▶ [Exercise objective]:
Nothing but the lines from the one containing "Support (1361, 211)" through the one containing "News (1225, 211)", both included, should be given again, each exactly as written below.

▶ [Excerpted data]:
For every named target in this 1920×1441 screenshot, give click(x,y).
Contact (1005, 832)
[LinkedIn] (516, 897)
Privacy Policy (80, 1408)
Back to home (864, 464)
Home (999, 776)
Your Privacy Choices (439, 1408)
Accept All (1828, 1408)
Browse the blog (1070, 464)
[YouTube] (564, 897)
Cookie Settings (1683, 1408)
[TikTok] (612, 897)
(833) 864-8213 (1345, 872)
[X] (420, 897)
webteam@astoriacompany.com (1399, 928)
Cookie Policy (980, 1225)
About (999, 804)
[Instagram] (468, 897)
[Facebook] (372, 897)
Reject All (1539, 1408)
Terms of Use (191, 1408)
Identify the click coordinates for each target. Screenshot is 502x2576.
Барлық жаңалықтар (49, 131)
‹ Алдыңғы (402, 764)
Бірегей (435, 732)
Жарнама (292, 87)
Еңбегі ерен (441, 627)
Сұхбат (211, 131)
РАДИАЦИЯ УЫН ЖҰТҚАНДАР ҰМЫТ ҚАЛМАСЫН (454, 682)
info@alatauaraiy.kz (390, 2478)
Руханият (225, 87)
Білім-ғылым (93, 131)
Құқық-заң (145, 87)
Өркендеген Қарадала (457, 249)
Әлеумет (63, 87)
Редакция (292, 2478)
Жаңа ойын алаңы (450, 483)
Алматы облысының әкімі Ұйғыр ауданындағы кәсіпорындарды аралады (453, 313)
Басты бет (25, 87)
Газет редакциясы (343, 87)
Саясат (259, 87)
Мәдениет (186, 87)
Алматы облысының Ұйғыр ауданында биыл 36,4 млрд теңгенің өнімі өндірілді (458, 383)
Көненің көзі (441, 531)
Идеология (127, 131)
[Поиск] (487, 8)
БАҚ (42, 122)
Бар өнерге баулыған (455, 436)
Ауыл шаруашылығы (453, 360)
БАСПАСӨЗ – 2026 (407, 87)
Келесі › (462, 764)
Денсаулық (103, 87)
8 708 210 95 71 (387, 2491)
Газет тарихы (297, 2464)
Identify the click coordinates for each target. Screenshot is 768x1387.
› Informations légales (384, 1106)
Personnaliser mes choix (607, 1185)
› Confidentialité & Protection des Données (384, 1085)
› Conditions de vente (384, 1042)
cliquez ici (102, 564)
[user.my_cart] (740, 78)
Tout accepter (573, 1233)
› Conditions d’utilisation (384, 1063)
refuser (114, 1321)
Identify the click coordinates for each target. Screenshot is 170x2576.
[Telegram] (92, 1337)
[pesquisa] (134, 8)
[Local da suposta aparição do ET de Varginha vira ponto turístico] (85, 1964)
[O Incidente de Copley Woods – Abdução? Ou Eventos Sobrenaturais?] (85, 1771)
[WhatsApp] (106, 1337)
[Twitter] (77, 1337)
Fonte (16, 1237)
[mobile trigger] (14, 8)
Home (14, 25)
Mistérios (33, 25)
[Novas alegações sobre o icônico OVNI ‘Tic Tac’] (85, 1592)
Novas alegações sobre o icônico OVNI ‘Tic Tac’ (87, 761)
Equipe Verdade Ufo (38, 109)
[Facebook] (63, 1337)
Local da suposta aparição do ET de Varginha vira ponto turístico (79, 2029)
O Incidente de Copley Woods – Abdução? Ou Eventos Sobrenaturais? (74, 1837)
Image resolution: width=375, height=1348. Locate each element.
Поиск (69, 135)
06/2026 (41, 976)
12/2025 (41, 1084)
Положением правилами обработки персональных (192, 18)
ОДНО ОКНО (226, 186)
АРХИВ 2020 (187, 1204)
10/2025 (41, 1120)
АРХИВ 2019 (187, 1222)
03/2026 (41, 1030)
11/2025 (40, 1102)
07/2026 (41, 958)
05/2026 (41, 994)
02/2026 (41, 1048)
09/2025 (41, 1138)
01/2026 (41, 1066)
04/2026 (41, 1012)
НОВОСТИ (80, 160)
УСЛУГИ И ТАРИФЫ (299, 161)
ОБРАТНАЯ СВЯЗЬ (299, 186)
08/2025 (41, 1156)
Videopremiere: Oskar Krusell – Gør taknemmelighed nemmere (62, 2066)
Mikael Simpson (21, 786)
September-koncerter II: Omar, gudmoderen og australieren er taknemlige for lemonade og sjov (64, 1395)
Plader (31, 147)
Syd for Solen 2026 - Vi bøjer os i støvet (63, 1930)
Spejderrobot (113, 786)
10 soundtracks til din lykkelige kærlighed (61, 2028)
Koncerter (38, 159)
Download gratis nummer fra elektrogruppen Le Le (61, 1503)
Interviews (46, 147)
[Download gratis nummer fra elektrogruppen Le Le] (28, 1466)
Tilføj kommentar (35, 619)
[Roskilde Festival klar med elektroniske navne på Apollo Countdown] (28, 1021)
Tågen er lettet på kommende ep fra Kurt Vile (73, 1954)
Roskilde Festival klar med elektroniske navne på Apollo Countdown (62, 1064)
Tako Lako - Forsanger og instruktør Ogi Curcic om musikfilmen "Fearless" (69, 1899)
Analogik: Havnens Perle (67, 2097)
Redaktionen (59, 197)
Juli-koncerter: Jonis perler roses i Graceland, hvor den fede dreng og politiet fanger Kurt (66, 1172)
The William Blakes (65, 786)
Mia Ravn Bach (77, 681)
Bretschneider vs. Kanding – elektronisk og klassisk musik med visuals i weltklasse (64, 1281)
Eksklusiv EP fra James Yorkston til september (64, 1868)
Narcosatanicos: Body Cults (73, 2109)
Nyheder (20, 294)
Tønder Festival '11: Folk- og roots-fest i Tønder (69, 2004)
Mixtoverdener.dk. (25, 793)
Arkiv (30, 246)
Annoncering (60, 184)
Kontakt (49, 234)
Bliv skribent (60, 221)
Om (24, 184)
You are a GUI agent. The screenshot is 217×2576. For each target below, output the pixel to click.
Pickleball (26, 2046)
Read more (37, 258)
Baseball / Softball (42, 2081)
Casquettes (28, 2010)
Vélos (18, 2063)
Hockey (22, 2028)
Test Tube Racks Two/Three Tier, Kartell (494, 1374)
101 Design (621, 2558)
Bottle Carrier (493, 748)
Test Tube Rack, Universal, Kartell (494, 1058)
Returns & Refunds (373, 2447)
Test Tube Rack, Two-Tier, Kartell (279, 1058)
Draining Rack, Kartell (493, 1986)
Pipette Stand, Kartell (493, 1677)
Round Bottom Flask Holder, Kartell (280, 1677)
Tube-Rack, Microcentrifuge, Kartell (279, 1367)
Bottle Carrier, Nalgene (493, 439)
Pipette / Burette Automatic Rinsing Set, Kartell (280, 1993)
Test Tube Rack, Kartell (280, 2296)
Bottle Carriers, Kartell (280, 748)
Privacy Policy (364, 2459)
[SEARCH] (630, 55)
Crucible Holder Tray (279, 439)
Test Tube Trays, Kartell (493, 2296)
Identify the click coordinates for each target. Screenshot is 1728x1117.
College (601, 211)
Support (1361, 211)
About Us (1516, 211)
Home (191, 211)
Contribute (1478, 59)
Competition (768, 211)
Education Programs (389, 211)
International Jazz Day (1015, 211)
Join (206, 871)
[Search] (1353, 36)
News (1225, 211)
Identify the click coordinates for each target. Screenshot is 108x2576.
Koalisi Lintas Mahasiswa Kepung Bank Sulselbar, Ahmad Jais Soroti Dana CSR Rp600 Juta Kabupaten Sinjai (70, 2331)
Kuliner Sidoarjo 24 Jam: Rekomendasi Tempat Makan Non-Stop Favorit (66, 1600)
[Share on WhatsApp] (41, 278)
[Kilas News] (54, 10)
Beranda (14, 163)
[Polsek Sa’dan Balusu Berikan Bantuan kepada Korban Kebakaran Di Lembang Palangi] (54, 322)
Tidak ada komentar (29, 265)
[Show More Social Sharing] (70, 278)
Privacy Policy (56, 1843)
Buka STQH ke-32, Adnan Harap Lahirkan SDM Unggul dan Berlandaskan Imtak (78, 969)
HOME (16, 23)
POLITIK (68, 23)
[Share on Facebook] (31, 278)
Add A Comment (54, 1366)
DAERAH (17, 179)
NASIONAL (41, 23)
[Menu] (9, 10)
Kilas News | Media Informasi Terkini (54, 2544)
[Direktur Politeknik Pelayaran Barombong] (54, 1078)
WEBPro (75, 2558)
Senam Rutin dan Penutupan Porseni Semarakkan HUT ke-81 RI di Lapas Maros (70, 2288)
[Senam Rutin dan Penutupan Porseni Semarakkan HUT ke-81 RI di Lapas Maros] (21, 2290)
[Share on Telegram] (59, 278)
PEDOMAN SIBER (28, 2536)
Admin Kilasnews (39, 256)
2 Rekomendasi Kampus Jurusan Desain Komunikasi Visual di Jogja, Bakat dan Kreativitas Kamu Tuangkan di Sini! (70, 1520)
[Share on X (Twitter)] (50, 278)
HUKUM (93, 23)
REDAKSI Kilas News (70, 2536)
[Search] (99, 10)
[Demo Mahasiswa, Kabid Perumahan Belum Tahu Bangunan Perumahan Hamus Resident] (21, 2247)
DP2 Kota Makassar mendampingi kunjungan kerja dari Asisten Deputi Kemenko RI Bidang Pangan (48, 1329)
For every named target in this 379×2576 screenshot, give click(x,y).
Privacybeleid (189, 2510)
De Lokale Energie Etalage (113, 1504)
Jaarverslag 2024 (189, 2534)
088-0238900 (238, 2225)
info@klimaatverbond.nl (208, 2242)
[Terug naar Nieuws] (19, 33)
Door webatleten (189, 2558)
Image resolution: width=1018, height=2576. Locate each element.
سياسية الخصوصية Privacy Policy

▶ [Exercise result]:
Support (1361, 211)
About Us (1516, 211)
Home (191, 211)
Contribute (1478, 59)
Competition (768, 211)
Education Programs (389, 211)
International Jazz Day (1015, 211)
Join (206, 871)
[Search] (1353, 36)
News (1225, 211)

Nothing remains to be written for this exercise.